Home > Pale(10)

Pale(10)
Author: Edward A. Farmer

   “You look just fine, Miss,” I said, not sure which person she was trying to impress, as no one downstairs wanted or anticipated her arrival.

   Although the house was fairly large, one could still hear voices from downstairs in the upstairs quarters where the Missus and I resided during those months of her illness. The house seemingly underwent a transformation during that time, as there was a sudden increase in the frequency of both Floyd and Jesse roaming the halls, yakking some foolish nonsense that came across as mere murmurs to our ears. The Missus never acknowledged their presence, although her eyes did seem to elate at the idea of newcomers, her stare fixed on the door, as if she’d hoped they’d enter. She’d wait until the voices passed then once again work whatever puzzle or needlework she had at hand. More often than not it was Jesse’s voice we’d hear, as he had a gentle tone that caroled softly and faintly throughout the house.

   Once the Missus finished dressing on this evening and felt certain she was flawless before the mirror, she defiantly wrapped her shawl about her and went charging for the downstairs area. Silva looked up from the porcelain set with surprise, the first to see the Missus as that scarlet vixen turned the corner, her ruby shawl like that of a seductress’s whips and ties as it billowed listlessly around her collar.
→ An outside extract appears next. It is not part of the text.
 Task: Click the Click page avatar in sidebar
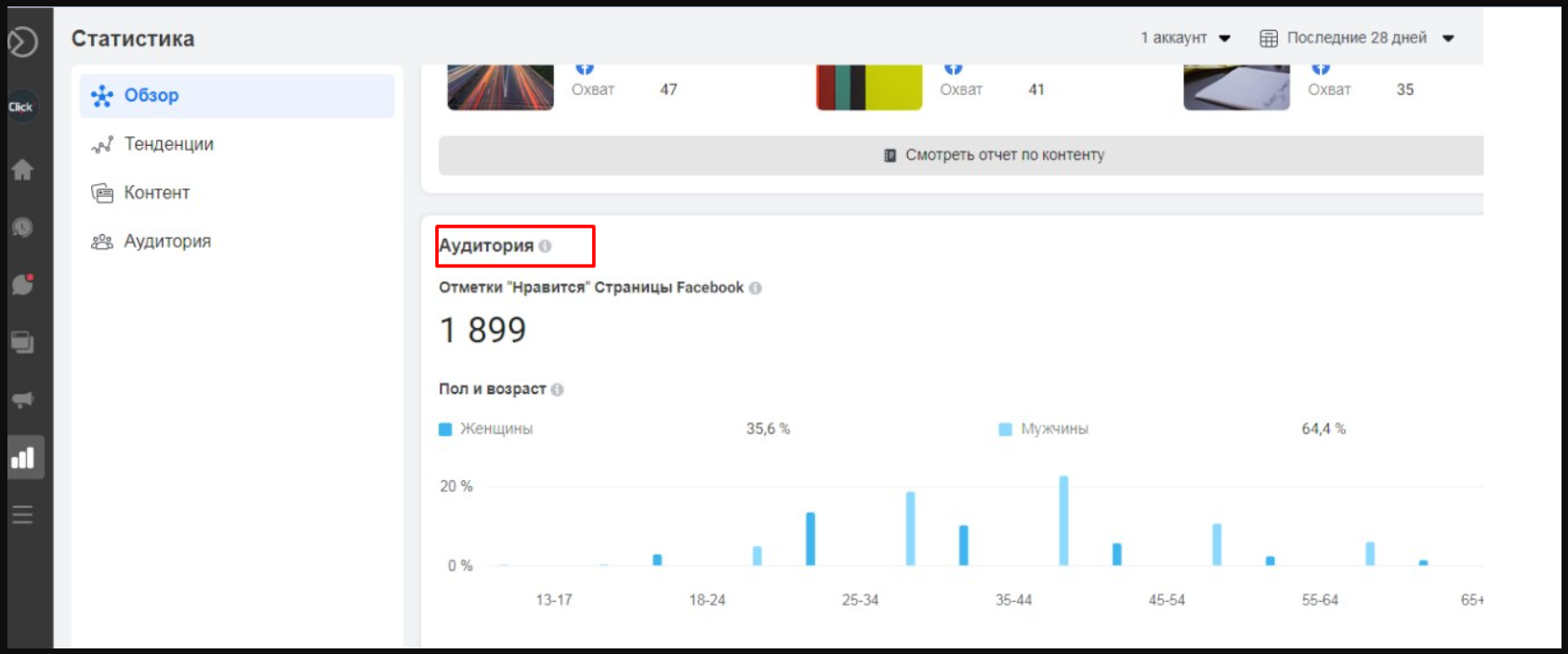pyautogui.click(x=21, y=107)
   “Miss, you’re better,” Silva said, drawing the attention of Mr. Kern, who looked up immediately.

   The young woman indeed looked remarkable. Although she had not fully regained that previous summer’s color and her hair was not as danced upon by the sun, she still exuded a heartiness that made her appear supple and as beautiful as the next. Mr. Kern rushed to her side, taking her hand as he eased her into the chair. She accepted his assistance, though she was not as impressed as me by his efforts, as was evident in her strict glance around the room at the subjects she had not glimpsed in months. I first thought I saw inattentiveness in her gaze, but upon closer inspection I soon discovered it was more of a discarding of those objects that had been placed there at one point, to appease her, as if the woman no longer needed anyone or anything. Truly, it seemed no trifle bothered her, no word stuck upon her tongue, her thoughts set on some specific idea that she mulled over without need for company.

   “Let me fix your plate,” Silva said, as the Missus had indeed entered in the middle of dinner when Mr. Kern’s meal sat mostly consumed.

   Silva rushed to the kitchen as I followed, their voices trailing us from that brief distance away, choppy conversations where neither answered more than sufficiently necessary to respond to the other or complete their own thoughts. The Missus laughed loudly on several occasions, although we hadn’t heard the precipitating joke. These haughty snickers seemed greatly exaggerated, though no one knew what to expect from the Missus now that she had returned from the dead. One might so easily believe without a second thought that the young princess had indeed morphed into a pleasant being overnight, as if that knocking at death’s door had made her want to live again.

   “What miracle brought this?” a voice soon said. “I never thought I’d git the pleasure agin.”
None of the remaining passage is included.